Whenever the word "computer" appears on a line of the material below, that line is counted; state the total alone.

★ ★ ★

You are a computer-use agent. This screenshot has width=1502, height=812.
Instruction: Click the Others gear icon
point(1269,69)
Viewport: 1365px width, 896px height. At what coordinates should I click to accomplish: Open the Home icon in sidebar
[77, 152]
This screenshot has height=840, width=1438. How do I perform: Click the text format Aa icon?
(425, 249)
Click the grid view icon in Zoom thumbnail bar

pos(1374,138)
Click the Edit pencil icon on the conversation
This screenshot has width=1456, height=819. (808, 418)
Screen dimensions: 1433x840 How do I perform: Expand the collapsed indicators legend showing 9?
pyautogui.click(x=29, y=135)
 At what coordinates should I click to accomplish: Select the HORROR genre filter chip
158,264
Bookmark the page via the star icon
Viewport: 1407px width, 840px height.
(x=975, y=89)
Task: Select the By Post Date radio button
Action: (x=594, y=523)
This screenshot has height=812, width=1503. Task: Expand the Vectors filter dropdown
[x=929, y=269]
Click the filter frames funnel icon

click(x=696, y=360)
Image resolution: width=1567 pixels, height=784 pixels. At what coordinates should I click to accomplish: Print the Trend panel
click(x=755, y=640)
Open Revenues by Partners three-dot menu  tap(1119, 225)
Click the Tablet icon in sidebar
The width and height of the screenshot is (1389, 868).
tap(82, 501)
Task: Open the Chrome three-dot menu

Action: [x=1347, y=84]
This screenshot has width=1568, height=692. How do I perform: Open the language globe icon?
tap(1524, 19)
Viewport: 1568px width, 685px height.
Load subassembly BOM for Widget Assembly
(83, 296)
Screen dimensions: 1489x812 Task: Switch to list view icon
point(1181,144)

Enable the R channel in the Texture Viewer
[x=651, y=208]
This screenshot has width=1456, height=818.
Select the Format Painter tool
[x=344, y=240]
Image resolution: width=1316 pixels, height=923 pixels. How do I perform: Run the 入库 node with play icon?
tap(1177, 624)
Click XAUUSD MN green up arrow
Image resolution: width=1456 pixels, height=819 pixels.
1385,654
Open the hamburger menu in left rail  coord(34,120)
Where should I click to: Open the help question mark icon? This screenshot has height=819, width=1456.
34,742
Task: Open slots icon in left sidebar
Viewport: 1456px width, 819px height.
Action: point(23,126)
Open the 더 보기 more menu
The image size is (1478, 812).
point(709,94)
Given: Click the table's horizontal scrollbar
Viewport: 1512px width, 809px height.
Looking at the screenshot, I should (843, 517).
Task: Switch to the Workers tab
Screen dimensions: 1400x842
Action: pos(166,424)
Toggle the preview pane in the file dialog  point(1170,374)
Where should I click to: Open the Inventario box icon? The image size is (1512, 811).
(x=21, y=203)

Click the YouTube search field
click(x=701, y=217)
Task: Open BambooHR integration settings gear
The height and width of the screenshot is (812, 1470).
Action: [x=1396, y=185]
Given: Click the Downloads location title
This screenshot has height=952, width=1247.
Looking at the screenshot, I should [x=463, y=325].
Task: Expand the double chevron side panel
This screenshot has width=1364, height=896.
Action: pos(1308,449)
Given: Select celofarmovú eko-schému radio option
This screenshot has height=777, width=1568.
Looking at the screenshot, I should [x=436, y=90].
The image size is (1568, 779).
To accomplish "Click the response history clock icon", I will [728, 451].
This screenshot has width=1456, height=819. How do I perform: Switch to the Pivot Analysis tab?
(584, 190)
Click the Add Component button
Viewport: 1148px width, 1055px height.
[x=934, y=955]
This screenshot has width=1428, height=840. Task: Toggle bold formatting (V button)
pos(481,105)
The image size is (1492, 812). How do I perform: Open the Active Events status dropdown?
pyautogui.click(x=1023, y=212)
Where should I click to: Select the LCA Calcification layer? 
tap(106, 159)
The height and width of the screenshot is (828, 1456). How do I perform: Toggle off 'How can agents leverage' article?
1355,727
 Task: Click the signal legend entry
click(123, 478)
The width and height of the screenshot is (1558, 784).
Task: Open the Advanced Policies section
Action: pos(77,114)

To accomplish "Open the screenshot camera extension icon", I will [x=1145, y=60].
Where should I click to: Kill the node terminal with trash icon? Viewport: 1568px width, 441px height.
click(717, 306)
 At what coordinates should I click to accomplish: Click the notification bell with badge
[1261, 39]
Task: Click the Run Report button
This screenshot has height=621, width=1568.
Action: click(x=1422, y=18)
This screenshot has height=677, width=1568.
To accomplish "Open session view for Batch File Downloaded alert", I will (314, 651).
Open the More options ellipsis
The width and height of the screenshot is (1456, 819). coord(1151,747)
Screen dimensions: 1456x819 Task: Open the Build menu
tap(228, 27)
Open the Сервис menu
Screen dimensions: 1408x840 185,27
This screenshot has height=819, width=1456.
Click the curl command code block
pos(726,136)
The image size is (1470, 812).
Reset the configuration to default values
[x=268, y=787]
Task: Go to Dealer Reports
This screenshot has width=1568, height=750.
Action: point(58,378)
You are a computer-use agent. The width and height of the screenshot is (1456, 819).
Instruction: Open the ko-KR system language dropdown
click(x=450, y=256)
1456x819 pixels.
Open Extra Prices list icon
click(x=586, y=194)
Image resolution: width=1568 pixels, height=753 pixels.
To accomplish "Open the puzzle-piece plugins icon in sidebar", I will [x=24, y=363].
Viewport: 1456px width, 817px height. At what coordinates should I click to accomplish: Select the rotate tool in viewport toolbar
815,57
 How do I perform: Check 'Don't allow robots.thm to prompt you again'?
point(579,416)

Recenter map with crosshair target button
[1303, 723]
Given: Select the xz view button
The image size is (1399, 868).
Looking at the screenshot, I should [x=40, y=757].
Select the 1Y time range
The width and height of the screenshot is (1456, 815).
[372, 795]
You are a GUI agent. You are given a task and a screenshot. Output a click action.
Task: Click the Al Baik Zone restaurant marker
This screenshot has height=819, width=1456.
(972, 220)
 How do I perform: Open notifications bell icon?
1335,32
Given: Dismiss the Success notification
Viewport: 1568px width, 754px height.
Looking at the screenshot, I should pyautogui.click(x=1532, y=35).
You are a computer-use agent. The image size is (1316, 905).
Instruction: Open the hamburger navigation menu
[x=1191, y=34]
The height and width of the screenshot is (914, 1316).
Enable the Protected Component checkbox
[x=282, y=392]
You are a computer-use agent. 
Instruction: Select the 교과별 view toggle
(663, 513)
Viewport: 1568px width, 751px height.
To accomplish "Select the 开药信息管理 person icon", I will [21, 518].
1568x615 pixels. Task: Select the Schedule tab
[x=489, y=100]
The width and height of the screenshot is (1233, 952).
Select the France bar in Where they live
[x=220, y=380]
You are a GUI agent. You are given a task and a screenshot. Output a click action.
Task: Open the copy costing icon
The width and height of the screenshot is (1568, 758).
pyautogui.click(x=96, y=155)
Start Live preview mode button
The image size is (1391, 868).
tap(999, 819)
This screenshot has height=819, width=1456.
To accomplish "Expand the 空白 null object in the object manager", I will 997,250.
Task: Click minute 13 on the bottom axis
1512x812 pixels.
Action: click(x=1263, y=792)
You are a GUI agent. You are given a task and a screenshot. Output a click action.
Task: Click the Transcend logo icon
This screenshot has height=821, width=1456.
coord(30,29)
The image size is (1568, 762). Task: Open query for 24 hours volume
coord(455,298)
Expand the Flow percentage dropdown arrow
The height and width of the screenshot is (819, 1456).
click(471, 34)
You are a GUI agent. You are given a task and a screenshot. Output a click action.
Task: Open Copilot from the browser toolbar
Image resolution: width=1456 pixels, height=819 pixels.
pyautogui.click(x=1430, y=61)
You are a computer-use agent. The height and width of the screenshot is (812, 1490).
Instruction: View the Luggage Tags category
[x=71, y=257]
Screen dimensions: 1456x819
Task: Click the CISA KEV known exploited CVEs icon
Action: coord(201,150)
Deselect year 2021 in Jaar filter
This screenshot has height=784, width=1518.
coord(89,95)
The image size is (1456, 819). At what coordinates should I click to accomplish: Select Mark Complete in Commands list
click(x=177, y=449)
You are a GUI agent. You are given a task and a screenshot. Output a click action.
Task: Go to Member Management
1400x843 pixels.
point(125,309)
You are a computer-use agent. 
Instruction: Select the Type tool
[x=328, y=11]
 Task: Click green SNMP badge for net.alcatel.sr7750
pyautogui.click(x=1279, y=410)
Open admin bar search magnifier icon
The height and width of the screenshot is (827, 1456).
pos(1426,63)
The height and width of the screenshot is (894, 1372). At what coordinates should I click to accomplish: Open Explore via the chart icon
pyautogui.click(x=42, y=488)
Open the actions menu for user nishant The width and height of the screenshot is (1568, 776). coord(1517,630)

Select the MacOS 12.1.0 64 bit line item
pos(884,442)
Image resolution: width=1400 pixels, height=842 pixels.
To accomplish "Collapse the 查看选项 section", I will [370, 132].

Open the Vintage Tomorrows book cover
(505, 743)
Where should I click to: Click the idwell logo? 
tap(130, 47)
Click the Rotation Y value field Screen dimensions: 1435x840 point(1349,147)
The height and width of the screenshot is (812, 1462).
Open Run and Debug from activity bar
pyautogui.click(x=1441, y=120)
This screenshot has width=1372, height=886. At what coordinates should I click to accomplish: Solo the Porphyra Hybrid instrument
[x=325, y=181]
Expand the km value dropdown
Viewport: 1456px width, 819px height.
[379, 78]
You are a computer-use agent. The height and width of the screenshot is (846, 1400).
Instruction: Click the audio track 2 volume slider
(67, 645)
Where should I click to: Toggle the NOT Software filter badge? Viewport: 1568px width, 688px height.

★ ★ ★

• [EXERCISE OUTPUT]: 7